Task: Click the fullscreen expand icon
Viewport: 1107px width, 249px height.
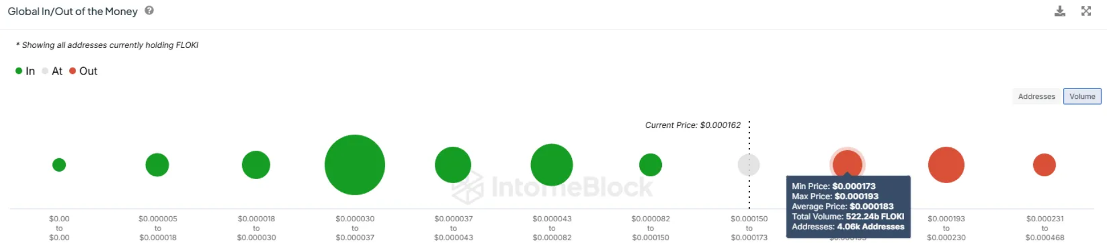Action: pyautogui.click(x=1086, y=11)
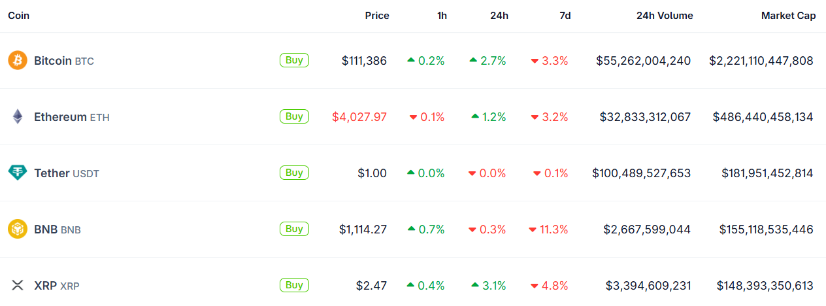Sort the table by Price column
The height and width of the screenshot is (306, 826).
(376, 16)
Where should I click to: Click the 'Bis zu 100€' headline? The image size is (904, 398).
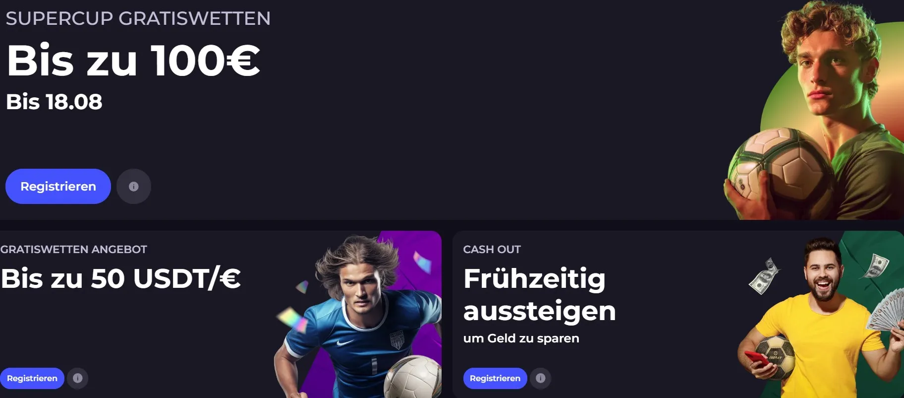coord(133,61)
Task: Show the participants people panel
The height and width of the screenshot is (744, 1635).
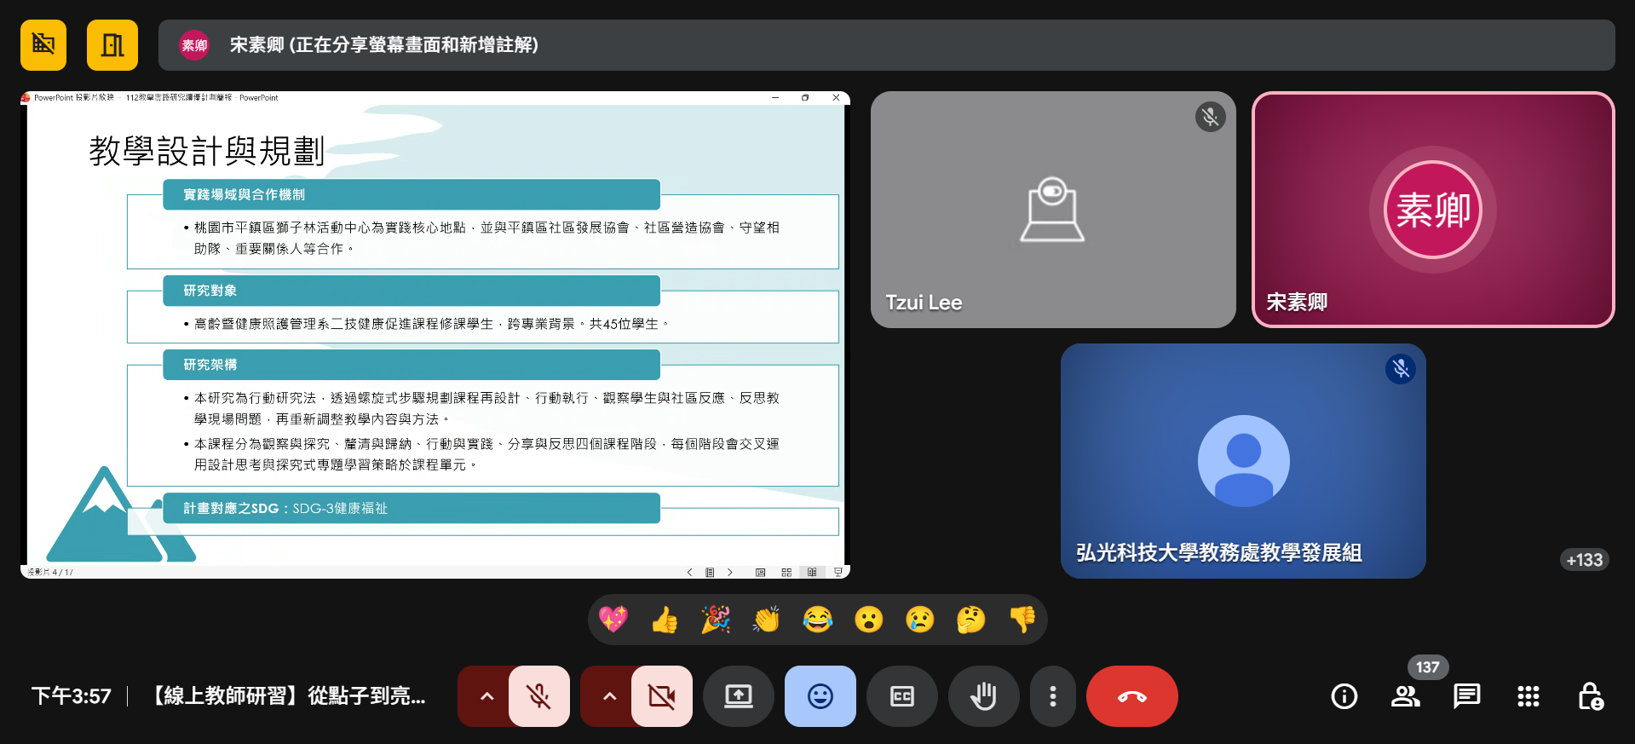Action: click(x=1405, y=696)
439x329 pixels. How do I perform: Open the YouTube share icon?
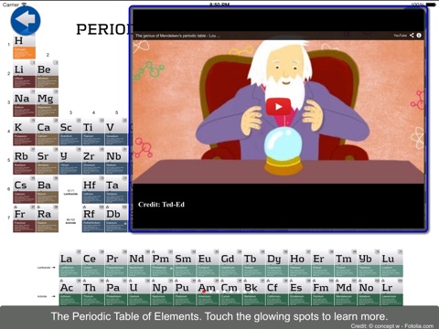(412, 36)
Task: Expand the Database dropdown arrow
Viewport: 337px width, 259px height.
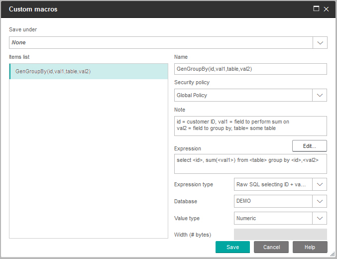Action: (x=320, y=201)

= = = = =

## Exercise prompt
Only the pictures are to be left out; write out all the other data exactly.

## Solution to the problem
Task: Click the fullscreen expand icon
Viewport: 1107px width, 249px height.
Action: pyautogui.click(x=1086, y=11)
Sort the table by Price column
The height and width of the screenshot is (306, 826).
(376, 16)
Where should I click to: Click the 'Bis zu 100€' headline? The image size is (904, 398).
coord(133,61)
Task: Show the participants people panel
The height and width of the screenshot is (744, 1635).
Action: click(x=1405, y=696)
439x329 pixels. How do I perform: Open the YouTube share icon?
(412, 36)
Task: Expand the Database dropdown arrow
Viewport: 337px width, 259px height.
Action: (x=320, y=201)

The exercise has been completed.